Given data
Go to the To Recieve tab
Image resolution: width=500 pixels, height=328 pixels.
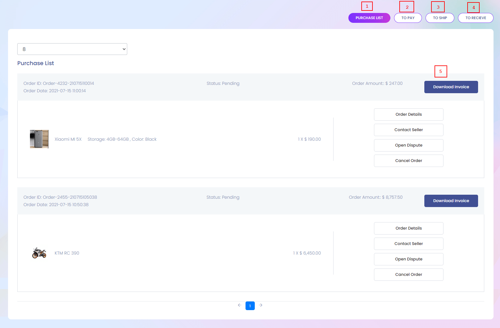point(476,18)

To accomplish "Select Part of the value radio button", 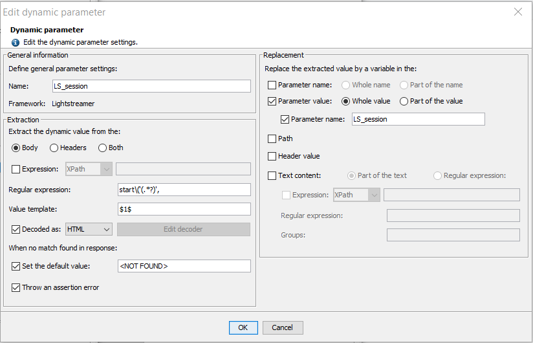I will 404,101.
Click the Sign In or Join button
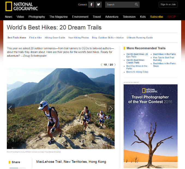The image size is (185, 169). pos(168,5)
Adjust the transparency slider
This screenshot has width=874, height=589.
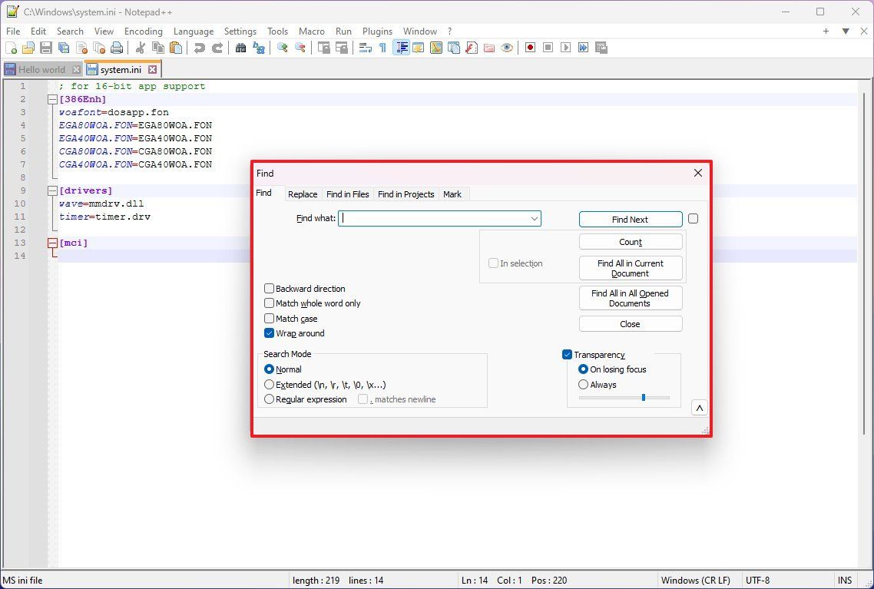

Task details
From the line that holds "Adjust the transparency slider" down to the last line of the material above, every line is to be copied exactly, both ends included; pictures are to be omitted.

Exercise response
Adjust the transparency slider
This screenshot has width=874, height=589.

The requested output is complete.